## INSTRUCTIONS FOR THE TASK
A line belongs in the answer if it contains "cell"; copy every such line from the entries below.

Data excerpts
Start of Block
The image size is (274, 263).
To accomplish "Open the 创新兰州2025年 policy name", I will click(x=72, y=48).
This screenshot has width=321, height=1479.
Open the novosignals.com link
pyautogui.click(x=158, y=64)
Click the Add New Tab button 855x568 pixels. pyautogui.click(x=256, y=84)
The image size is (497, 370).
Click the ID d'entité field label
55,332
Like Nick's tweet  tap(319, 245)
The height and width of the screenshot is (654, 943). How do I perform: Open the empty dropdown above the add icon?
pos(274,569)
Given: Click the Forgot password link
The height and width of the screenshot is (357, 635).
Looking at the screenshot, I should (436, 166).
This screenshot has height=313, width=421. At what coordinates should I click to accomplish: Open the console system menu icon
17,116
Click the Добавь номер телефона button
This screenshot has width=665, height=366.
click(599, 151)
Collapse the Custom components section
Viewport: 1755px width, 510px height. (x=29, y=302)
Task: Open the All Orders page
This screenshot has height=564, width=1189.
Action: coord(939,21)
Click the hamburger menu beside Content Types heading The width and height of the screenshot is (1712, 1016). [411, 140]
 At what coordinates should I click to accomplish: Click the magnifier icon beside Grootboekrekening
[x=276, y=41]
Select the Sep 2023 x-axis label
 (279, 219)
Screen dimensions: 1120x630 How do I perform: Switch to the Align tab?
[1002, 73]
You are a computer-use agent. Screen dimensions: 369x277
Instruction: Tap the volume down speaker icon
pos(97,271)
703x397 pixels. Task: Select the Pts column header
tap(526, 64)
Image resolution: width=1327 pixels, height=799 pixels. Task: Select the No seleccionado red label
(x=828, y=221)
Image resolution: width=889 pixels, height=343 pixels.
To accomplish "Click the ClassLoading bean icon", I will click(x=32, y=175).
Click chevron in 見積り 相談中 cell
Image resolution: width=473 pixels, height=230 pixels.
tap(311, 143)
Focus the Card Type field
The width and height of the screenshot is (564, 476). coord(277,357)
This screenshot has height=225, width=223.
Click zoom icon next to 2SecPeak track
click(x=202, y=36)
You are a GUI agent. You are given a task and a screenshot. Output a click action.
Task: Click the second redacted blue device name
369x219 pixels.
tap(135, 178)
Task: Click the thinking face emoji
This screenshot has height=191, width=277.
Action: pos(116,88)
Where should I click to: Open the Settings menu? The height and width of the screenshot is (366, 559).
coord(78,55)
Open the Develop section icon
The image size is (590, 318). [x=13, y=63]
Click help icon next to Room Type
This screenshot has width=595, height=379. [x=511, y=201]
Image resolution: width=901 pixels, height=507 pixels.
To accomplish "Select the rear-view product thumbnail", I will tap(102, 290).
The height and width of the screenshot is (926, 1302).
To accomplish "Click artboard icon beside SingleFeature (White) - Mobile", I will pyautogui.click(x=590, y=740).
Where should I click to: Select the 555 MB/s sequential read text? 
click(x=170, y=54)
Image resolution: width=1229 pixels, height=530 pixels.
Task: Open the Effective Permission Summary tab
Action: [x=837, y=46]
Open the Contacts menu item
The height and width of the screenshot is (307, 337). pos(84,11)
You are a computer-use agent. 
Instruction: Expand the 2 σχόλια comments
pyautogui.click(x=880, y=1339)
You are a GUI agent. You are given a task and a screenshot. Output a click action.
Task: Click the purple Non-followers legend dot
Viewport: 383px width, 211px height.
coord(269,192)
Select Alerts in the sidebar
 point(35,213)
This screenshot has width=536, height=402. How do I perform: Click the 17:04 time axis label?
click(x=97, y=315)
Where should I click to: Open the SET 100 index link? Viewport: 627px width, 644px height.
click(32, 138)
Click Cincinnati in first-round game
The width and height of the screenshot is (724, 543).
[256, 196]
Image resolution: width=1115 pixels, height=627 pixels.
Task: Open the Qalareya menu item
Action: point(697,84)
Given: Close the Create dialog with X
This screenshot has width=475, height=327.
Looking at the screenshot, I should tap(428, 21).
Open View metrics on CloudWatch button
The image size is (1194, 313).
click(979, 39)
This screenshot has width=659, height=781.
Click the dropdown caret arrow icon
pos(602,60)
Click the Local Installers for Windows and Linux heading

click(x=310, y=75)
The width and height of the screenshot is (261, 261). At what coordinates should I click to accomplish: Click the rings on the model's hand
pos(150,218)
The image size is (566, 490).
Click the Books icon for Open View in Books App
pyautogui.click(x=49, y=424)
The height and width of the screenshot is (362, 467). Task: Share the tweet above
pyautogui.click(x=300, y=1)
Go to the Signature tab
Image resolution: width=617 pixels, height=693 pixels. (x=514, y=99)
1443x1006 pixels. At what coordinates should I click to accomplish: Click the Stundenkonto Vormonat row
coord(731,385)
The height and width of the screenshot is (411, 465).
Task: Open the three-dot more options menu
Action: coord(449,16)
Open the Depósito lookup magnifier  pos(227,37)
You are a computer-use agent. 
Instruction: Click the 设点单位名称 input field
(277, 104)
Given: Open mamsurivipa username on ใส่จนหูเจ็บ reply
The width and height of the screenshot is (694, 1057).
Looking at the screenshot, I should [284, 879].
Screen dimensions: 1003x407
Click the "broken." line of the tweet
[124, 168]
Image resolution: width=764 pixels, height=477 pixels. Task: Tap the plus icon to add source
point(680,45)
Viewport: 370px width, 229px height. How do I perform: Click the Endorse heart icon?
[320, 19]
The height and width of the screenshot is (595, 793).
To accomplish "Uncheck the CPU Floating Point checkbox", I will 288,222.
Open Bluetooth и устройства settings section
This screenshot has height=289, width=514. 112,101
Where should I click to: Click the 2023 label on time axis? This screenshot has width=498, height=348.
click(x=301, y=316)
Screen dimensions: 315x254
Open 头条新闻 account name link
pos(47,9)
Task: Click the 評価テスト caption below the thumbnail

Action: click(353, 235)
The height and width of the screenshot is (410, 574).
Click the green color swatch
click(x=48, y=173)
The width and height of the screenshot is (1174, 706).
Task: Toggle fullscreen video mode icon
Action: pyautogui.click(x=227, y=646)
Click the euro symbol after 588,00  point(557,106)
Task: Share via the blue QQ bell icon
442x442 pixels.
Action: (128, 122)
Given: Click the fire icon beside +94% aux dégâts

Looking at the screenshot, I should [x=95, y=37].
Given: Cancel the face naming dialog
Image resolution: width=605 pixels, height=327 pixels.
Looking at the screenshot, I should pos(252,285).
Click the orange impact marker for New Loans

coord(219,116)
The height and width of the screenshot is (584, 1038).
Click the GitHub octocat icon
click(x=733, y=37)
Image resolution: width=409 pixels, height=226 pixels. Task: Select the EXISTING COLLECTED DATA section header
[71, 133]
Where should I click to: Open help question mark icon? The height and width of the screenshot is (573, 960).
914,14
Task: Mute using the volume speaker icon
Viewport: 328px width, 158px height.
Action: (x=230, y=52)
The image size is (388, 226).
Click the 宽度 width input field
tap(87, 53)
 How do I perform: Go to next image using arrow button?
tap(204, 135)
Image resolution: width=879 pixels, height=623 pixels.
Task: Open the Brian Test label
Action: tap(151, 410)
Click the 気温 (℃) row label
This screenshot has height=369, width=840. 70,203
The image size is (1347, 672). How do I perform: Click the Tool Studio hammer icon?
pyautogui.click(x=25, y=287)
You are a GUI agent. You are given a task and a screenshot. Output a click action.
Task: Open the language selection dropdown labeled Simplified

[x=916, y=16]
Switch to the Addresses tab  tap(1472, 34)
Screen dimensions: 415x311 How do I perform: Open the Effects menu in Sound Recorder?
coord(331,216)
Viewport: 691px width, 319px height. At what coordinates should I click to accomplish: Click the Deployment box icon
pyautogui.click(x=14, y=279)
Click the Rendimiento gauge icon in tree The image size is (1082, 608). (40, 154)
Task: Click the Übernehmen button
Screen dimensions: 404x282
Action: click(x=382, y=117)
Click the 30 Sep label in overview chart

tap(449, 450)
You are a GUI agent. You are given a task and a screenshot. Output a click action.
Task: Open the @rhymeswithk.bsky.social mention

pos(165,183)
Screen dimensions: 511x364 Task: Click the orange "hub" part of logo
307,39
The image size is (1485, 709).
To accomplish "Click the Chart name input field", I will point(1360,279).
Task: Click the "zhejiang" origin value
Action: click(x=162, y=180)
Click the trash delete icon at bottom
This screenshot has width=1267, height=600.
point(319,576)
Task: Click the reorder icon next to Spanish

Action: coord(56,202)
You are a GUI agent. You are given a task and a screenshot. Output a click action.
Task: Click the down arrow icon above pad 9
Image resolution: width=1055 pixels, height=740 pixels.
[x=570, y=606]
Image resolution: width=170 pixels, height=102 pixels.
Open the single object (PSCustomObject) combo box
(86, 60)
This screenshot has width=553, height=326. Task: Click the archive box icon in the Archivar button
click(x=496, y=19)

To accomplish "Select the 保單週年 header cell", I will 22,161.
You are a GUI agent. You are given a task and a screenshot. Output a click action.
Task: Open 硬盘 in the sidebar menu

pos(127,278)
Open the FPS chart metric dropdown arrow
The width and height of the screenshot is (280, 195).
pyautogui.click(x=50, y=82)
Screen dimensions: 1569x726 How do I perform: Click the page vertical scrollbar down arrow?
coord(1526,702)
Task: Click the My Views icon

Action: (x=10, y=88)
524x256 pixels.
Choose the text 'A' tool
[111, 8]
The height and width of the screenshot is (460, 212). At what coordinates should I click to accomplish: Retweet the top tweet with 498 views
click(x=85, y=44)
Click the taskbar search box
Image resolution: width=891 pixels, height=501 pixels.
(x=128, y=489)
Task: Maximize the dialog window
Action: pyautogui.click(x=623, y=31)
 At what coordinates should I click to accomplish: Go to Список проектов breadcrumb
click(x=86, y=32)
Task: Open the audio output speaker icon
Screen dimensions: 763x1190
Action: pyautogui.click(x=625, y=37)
End of Block
## RESPONSE TO THIS TASK
Click chevron in 見積り 相談中 cell
To accomplish "Select the 保單週年 header cell", I will 22,161.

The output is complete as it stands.